* Stored items *
────

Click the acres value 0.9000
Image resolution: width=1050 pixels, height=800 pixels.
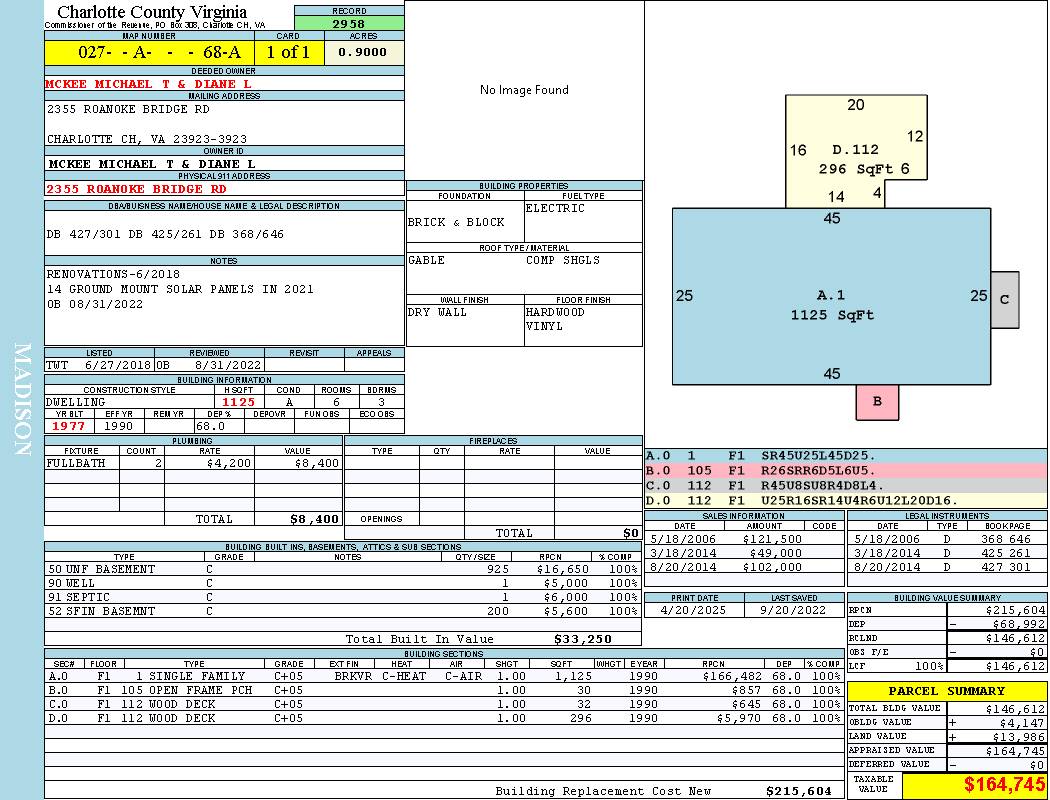[x=364, y=53]
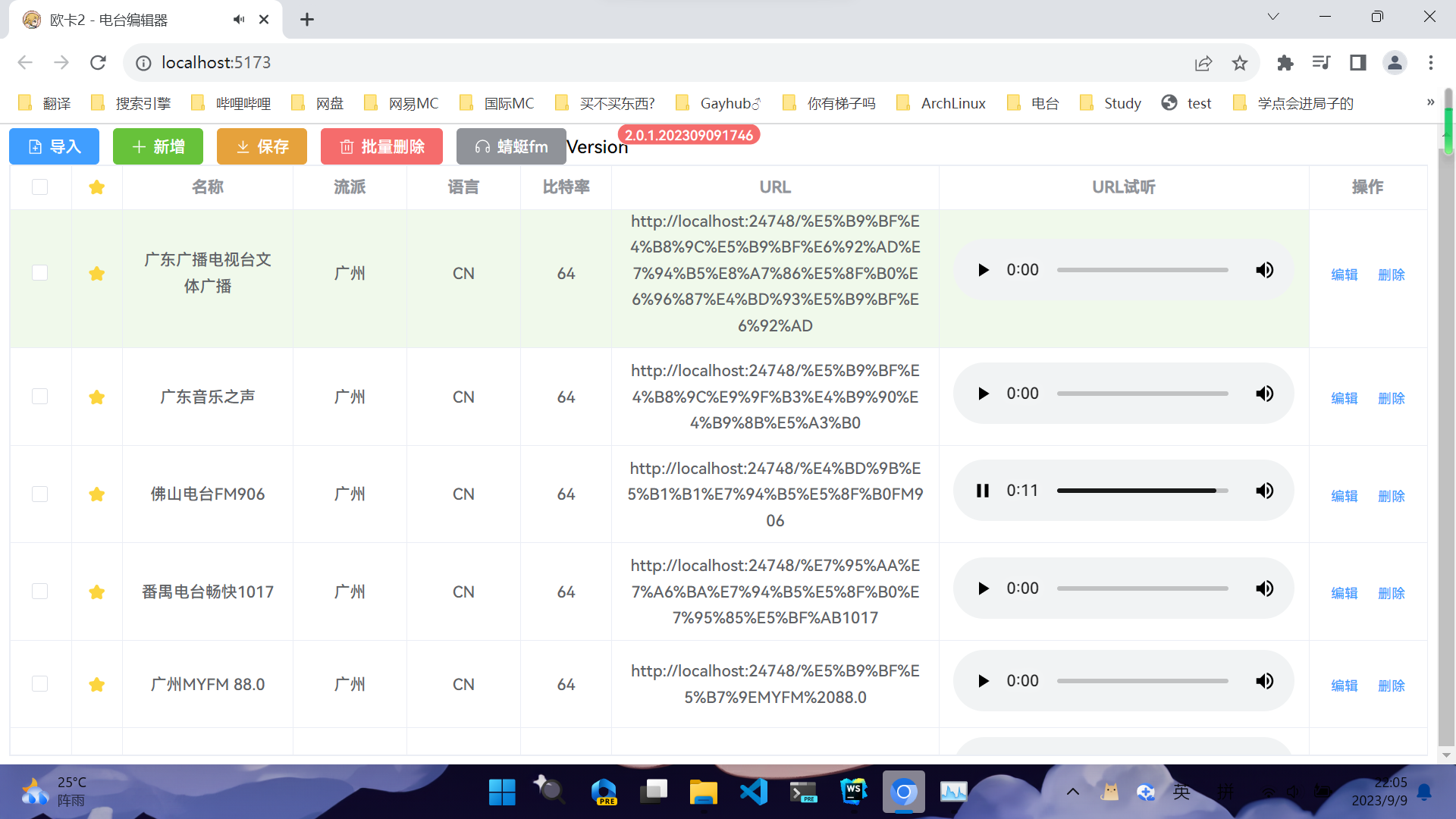Click delete 删除 for 广东广播电视台文体广播
The image size is (1456, 819).
[1391, 272]
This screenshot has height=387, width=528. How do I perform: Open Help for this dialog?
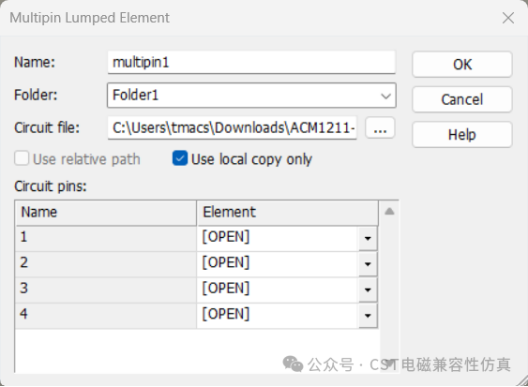click(x=462, y=135)
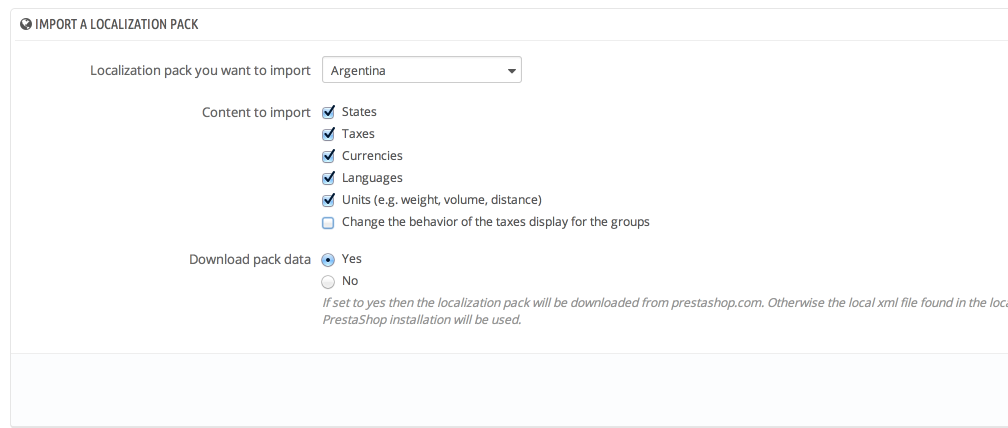This screenshot has width=1008, height=428.
Task: Click the 'Content to import' label
Action: [256, 112]

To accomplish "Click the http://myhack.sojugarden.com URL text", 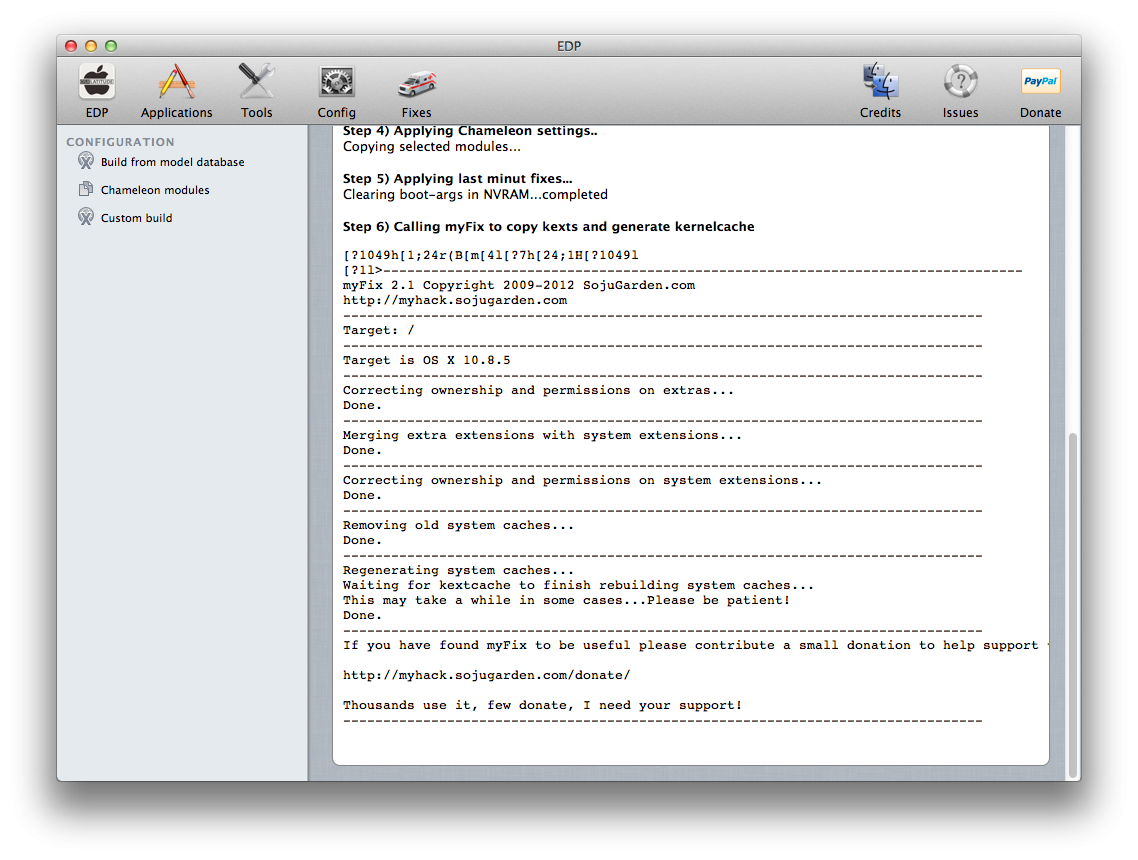I will click(454, 300).
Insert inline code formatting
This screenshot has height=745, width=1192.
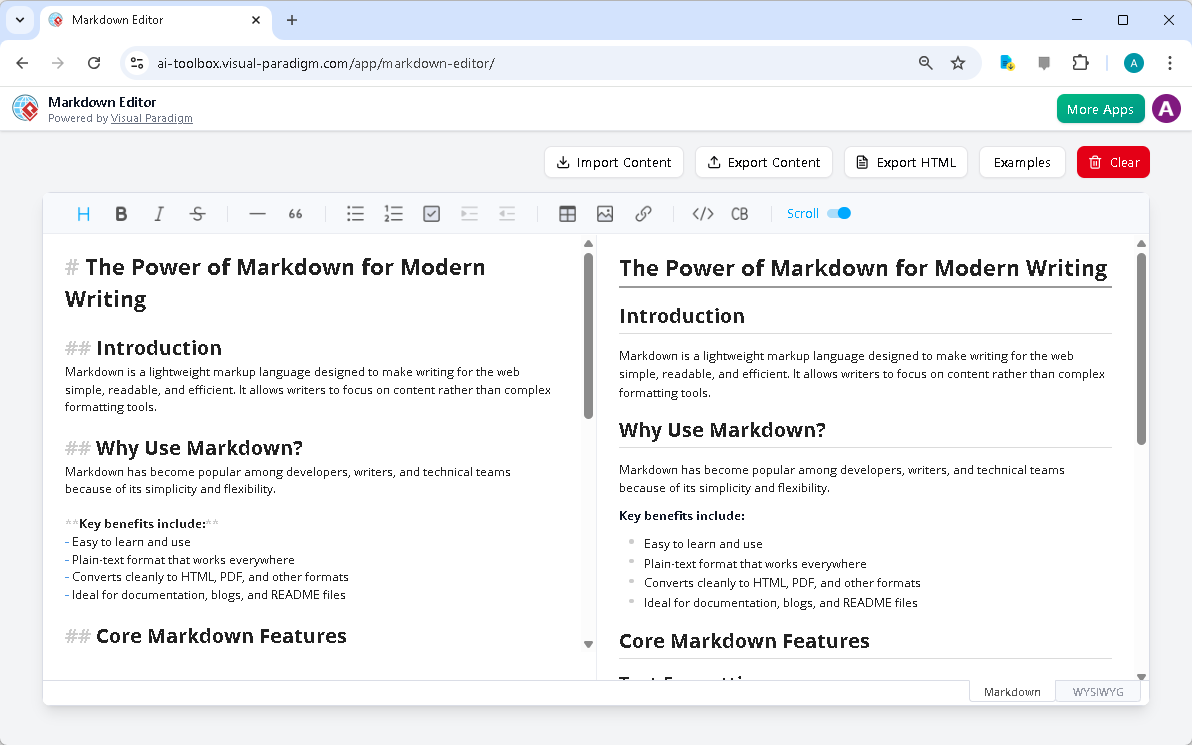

────

* WORK INSTRUCTIONS *
Write the lines out exactly, beginning at the line that holds "Insert inline code formatting" and stopping after the last line of the entries; include no pictures.

* RESPONSE *
Insert inline code formatting
This screenshot has height=745, width=1192.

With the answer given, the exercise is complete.